Sometimes John Doesn't Have to Buy Comics

Did I ever tell you that I was a procrastinator? I am! I put things off! Here’s a story to illustrate:

About a month or so ago, Benjamin Shahrabani of Com.X Comics got in touch with me and asked if I wanted review copies of a couple of Com.X publications. Now, you may have noticed that I spend good money to review things already, so doing it for free is a no-brainer - I think that the only time that I wouldn’t accept a review copy is if it looked like I’d hate what’s being offered and it’s being offered by a creator or a smaller outfit rather than a faceless corporation (Fun Fact: remember when we reviewed those X-Men DVDs and we were not kind?
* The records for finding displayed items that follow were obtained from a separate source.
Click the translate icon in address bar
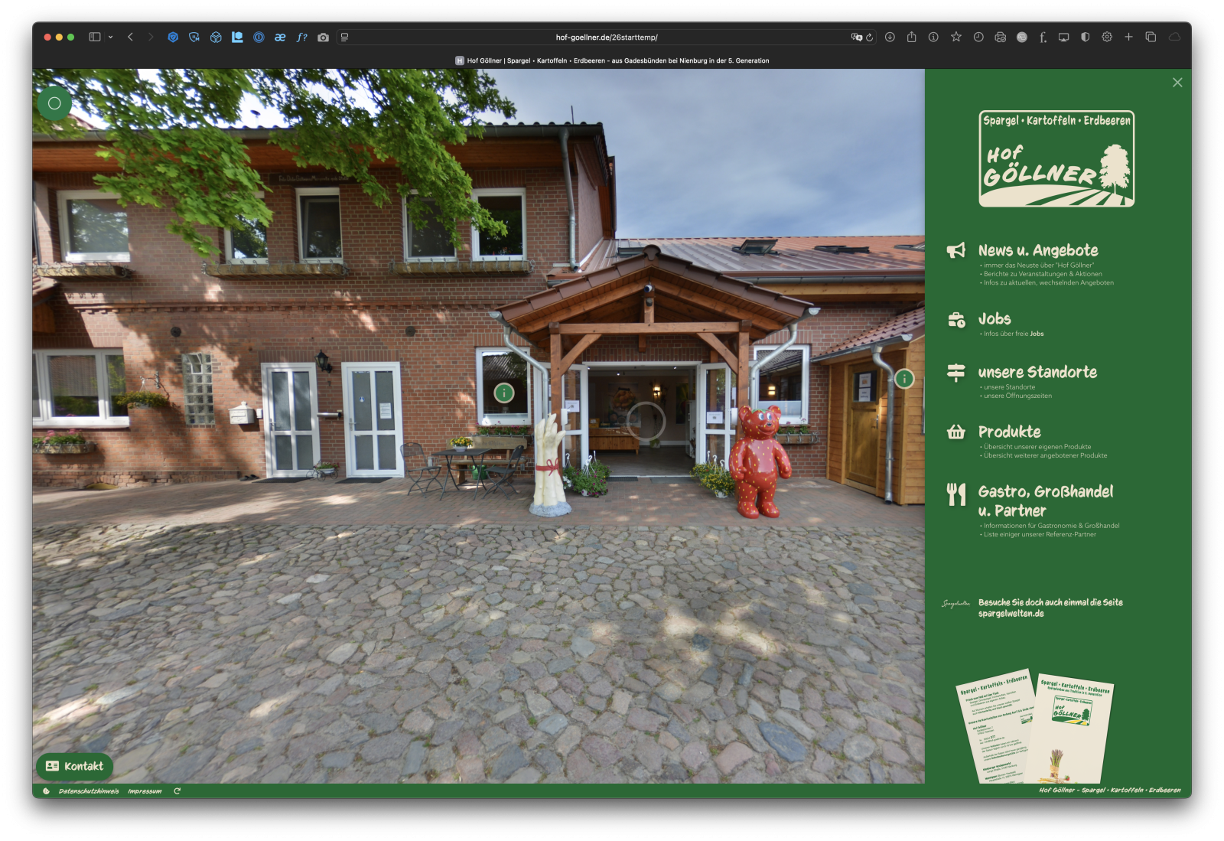The width and height of the screenshot is (1224, 841). click(x=856, y=37)
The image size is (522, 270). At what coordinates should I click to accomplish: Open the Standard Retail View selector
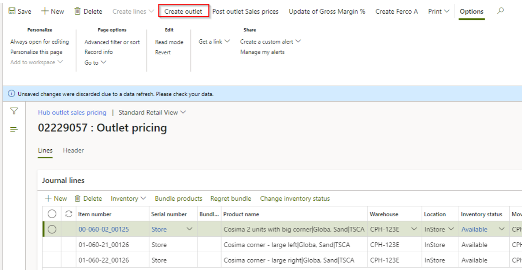(152, 112)
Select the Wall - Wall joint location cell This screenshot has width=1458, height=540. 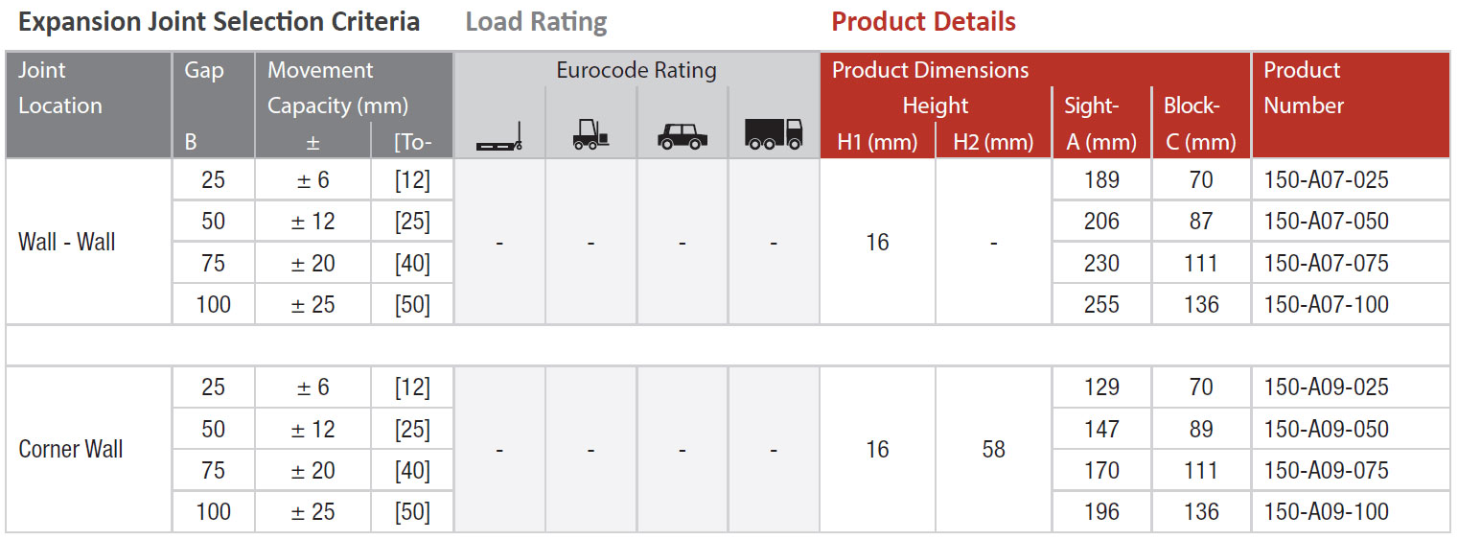(x=89, y=242)

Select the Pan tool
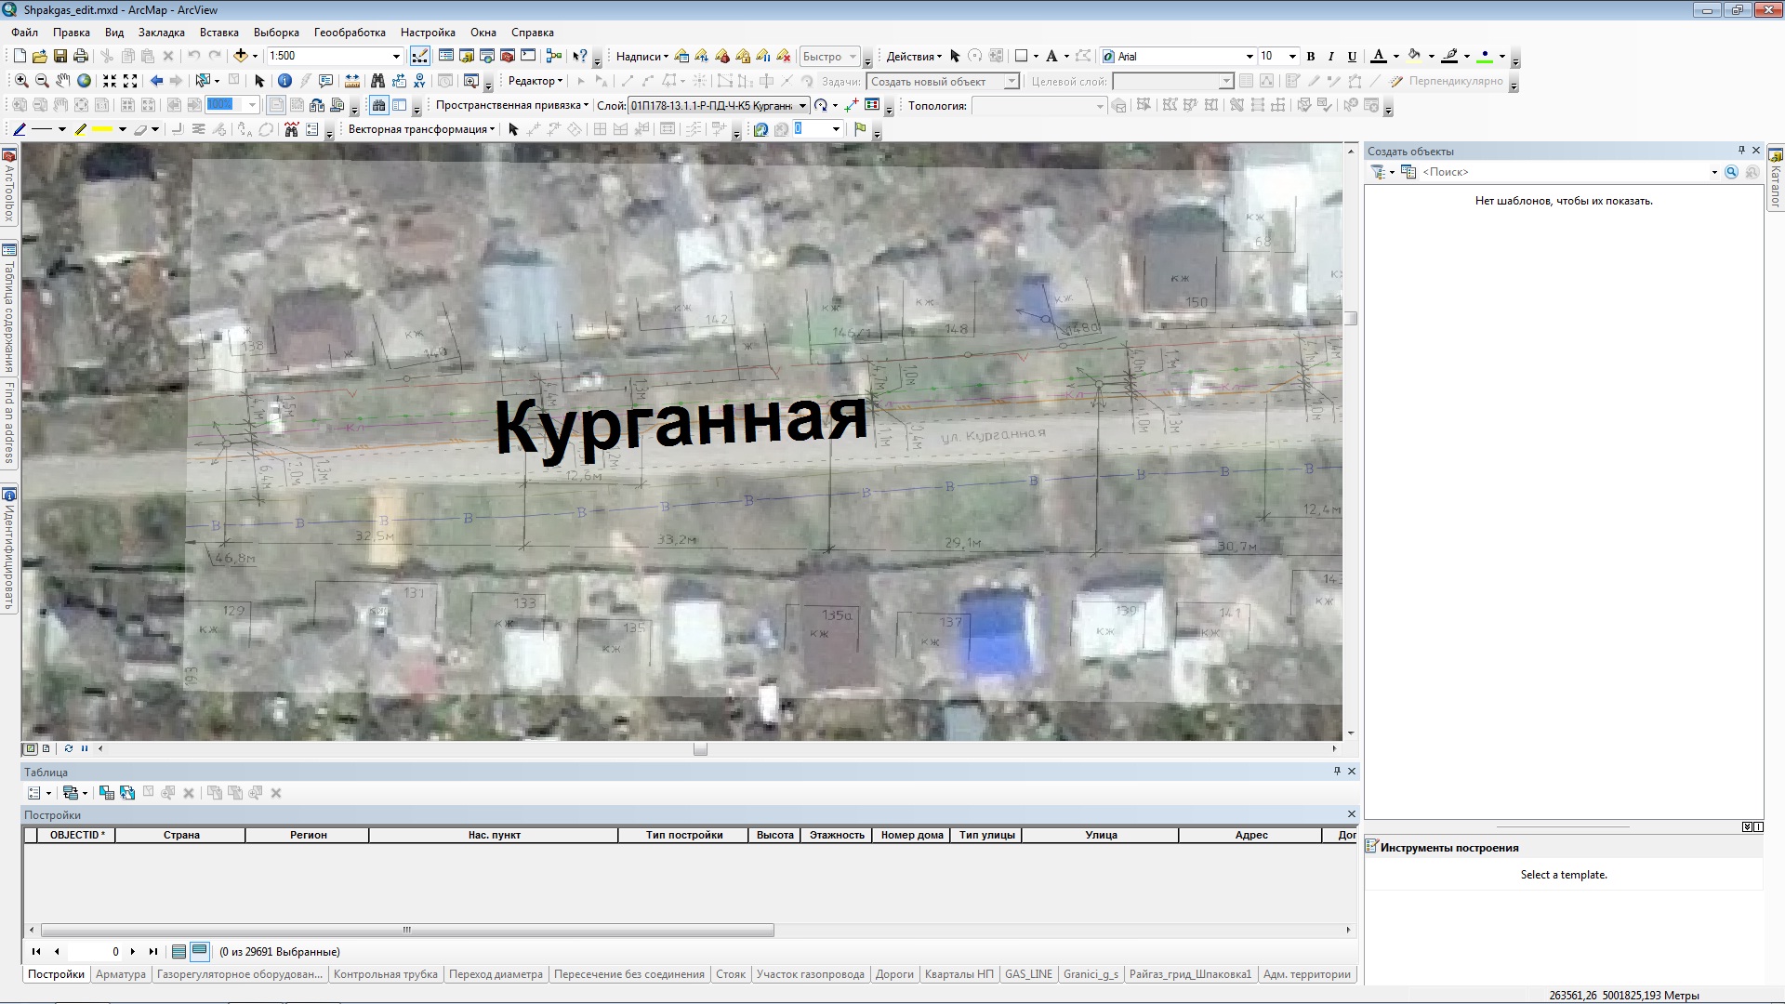(61, 81)
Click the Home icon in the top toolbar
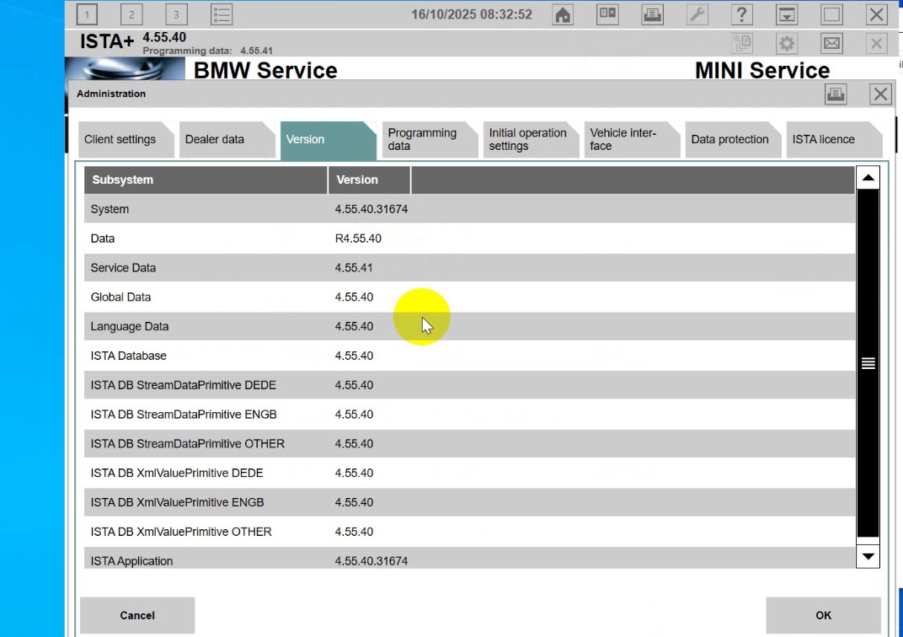 click(563, 14)
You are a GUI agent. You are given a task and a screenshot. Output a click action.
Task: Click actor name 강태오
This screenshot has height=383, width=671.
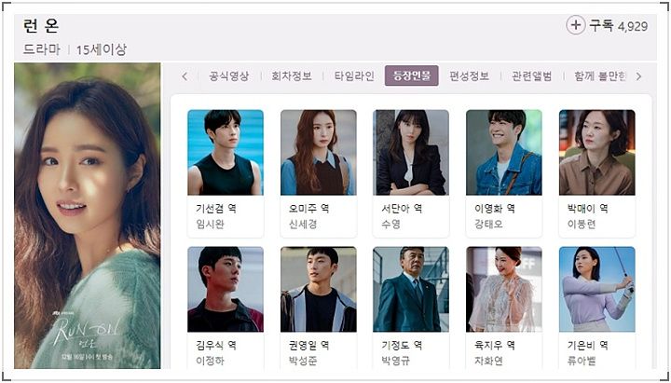(488, 225)
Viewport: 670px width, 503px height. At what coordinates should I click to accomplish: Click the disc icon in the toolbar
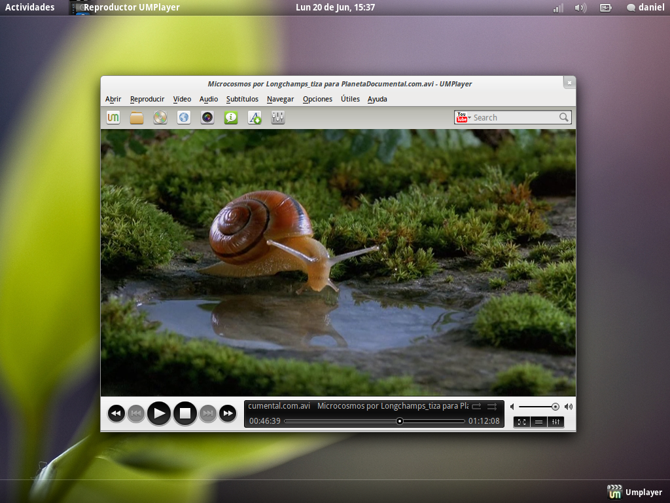click(x=160, y=118)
Well, they responded to our scorn by offering us Season 2 to review. The scars were too deep to accept, I’m afraid). I’m not a monster, after all.

So the books arrived and I sat on them for a week and then I read one and sat on them for another week and my friend ran off with one and I got it back and read it and sat on them for another couple of weeks, in the meantime writing long posts about Green Arrow in the woods and how Batman should dance more.

Luckily, Benjamin seems to be a very patient guy and has responded to my poor review punctuality with aplomb. Good show, sir! Look: your postage was not in vain!

The first of the Com.X books that I read was entitled Razorjack, by John Higgins. Razorjack is a perfect example of the joy of getting review copies, because I’m pretty sure that I never would have picked this book up on my own - not that it looks bad, so much as that it doesn’t have the proper plumage to fire up the wallet-opening portions of my brain (Tip for publishers looking to attract that ever-so-lucrative Johnathan Market: top ways to attract my eye include images of super-heroes having lunch, titles that are elaborate puns, robots, guys with the approximate build of a gorilla punching monsters).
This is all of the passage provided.